Still, as late as 0304, conditions seemed slanted to the southerly
regions: at that time there was an absolutely enormous signal from
VOA Sao Tome on 1530. Any of the other channel occupants - WSAI,
Vatican, and Middle East jammers - were so far under Sao Tome that
they were barely perceptible. Saudi Arabia - 1521 was good, but
not exceptional, at the time.
By 0400, things got more interesting and the effects of the grey-
line terminator approaching the transmitter-dense western Europe
area became apparent. For the next two hours, nearly every
channel from 999 to 1611 had European signals coming through.
The low end of the dial just had some of the routine "bone crushers"
from Spain, France, etc. The real action was on the high end.
Some of the channels shared with US stations were as good as the
"splits": notably Vatican-1530 (now taking over from Sao Tome and
totally burying WSAI as well) and Luxembourg-1440. Also I had
Spain-1080 almost even with a weaker-than-usual ("skipping over")
WTIC. The loggings go to several pages. These were made at home,
about 25 km inland, not from a "super" beach site. I have found
that local sunset period logs (winter: 2000-2300 UTC) are more
adversely affected by moving away from the immediate seashore.

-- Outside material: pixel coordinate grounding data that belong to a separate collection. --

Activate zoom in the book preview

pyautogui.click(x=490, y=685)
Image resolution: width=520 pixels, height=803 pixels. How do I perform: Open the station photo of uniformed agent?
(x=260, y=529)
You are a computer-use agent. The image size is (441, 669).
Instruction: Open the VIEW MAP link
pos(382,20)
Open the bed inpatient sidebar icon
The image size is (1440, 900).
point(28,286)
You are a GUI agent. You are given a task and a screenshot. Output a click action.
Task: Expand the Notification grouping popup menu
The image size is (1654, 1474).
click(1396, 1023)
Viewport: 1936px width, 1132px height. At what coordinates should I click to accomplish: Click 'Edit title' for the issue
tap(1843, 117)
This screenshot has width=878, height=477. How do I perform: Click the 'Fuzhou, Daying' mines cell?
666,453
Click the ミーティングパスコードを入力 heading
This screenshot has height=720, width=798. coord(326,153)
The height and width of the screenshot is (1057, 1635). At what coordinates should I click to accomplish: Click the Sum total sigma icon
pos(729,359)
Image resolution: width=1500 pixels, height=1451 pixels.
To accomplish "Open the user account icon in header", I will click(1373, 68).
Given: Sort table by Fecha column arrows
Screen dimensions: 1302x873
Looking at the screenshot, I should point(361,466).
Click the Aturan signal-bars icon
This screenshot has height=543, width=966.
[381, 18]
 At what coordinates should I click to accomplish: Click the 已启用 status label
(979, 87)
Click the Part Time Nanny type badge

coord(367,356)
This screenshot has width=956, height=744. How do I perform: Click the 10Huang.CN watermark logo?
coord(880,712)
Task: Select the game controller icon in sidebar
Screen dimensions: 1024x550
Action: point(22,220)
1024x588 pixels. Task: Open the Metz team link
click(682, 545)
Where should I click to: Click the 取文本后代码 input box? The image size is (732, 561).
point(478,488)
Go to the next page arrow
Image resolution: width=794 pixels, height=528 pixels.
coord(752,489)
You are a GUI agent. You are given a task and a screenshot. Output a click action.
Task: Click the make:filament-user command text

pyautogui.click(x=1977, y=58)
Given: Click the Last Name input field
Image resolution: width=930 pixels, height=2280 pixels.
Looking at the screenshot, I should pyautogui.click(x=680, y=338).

Euro-dawn (typically 0400-0700 UTC) skip arrival angles must be a
bit higher above the horizon. Signals are still best right on the
coast, but they don't die off as fast as you go inland (compared to
sunset DX).
I might be going out to Rockport or Manchester-by-the-Sea, MA
after work on Tuesday (4 MAR) to look for anything I may have
missed this weekend. Sometimes a good run of European DX precedes
an auroral "blow-out". That would certainly be a welcome event.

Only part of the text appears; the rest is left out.